Click here to read this article on thestar.com.

In just over a month, citizens across the province will cast their ballots for their municipal leaders. In the face of a bumpy recovery, rising inflation and tight budgets, we must consider the actions we can take at the municipal level to keep our cities moving forward.

Our region faces serious challenges that are outside the authority of any single municipality to solve alone, even the City of Toronto. This reality has been ignored for too long, and we’re paying a price. Now more than ever, we must address the issues that are holding our economy back.

Housing affordability, underdeveloped transit and gridlock, labour shortages, the loss of critical industrial lands and the thousands of good paying jobs that come with them — these are borderless issues best co-ordinated at the regional level through civic leaders who are willing and ready adopt a metropolitan mindset.

It’s only by thinking like a region and working with other municipalities, as other large, successful North American jurisdictions do, that we will realize our full potential.

This requires us to recognize the increasingly borderless ways we live and do business. The Toronto region is an integrated economic unit that is home to nearly 8 million people and 3.5 million jobs. We have shared supply chains and a common labour force that together generates a quarter of Canada’s GDP. Customers cross boundaries daily, workers seek jobs beyond their immediate neighbourhoods, and carbon emissions aren’t held back by lines on a map.

When we fail to think and act like a region, we miss out on the opportunities that growth brings. When business prospers, good-paying jobs are created, talent arrives and taxes come in to enable more housing, extended transit, new infrastructure and the important social services that afford us quality of life we have come to expect.

Good intentions won’t cut it. The reality is that our confederation model of municipal governments as creatures of the province functioning only within city borders no longer works. As Canada’s largest economic zone we lack the structures, tools, and resources to truly act regionally, a critical building block for the future. The rewards, while obvious, won’t necessarily come quickly, so it’s urgent we get started now.

This is especially true in the case of foreign direct investment where, despite efforts to co-ordinate investment attraction, our municipalities still compete with each other. In fact, the Toronto region has seen many lost opportunities from domestic and multinational companies that moved elsewhere in Canada or to the U.S. In a large, highly integrated urban region like ours, a win for one municipality is a win for all.

Other Canadian metro regions, such as Montreal and Edmonton, are already ahead.

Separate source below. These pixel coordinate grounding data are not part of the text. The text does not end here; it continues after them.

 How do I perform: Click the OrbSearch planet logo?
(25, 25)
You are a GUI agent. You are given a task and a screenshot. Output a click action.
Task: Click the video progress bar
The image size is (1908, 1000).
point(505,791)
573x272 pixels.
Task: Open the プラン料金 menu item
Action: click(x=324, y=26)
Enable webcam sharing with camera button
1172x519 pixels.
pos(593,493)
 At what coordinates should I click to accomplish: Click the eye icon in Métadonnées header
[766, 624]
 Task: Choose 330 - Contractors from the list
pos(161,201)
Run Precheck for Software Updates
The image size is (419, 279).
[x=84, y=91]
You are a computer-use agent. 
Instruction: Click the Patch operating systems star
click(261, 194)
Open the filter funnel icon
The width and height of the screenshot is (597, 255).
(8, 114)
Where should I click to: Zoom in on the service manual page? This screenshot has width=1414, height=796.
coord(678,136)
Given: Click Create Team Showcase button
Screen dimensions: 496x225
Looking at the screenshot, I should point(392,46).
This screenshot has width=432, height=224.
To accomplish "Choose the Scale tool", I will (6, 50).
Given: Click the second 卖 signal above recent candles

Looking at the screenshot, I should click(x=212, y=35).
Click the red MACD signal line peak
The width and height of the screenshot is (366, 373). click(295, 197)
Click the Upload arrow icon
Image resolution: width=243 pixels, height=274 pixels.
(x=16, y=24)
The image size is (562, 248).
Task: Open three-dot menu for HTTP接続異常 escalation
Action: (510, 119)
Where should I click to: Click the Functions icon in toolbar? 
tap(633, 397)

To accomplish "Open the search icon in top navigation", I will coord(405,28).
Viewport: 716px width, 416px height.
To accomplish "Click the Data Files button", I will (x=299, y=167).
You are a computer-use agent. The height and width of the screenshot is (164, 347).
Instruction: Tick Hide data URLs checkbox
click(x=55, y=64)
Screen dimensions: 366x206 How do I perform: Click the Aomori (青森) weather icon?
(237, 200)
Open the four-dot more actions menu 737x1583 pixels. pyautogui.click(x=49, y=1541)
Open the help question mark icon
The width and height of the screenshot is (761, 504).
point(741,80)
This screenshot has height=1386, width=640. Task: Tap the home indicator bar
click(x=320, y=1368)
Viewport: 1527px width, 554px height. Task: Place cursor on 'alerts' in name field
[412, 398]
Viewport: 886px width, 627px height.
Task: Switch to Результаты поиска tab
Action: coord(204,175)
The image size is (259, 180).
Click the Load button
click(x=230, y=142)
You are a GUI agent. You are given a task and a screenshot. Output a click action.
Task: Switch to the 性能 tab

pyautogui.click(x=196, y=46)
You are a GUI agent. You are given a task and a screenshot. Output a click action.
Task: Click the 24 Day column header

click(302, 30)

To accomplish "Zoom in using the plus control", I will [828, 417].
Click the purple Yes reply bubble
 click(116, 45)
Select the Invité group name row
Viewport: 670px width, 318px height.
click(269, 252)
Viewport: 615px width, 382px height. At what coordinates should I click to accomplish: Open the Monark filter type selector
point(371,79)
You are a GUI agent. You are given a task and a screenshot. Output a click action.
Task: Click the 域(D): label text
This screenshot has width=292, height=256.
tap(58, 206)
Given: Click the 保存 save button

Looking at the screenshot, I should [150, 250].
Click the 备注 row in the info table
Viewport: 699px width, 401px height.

They have established regional organizations with a mandate to co-ordinate economic development activities for the benefit of residents, visitors, and investors.

To realize its full potential, the Toronto region needs formal mechanisms of co-ordination to address pressing issues. One step toward this would be for Toronto to drive the formalization of the GTHA Mayors and Chairs group, which met voluntarily and regularly during the pandemic to discuss shared challenges and common asks from the provincial and federal governments.

That group, along with its individual members, showed that big things can be accomplished by harnessing a sense or urgency and shared responsibility. It was the same energy that fuelled the region’s bid for Amazon HQ2, which although unsuccessful, did result in a one-time common strategy to sell the region.

We need our local governments to adopt a metropolitan mindset, and we need to elect local leaders who will push for that. Hitting go on municipal co-ordination is the first step to finally fulfilling the region’s true economic potential.

As we enter this municipal election season, let’s call on incoming leaders to come together to recognize the unprecedented opportunity that lies before us, one that we do not dare let go to waste.

Jan De Silva is the president and CEO of the Toronto Region Board of Trade. Don Iveson is a Canadian urban leader at the University of Toronto’s School of Cities and the former Mayor of Edmonton.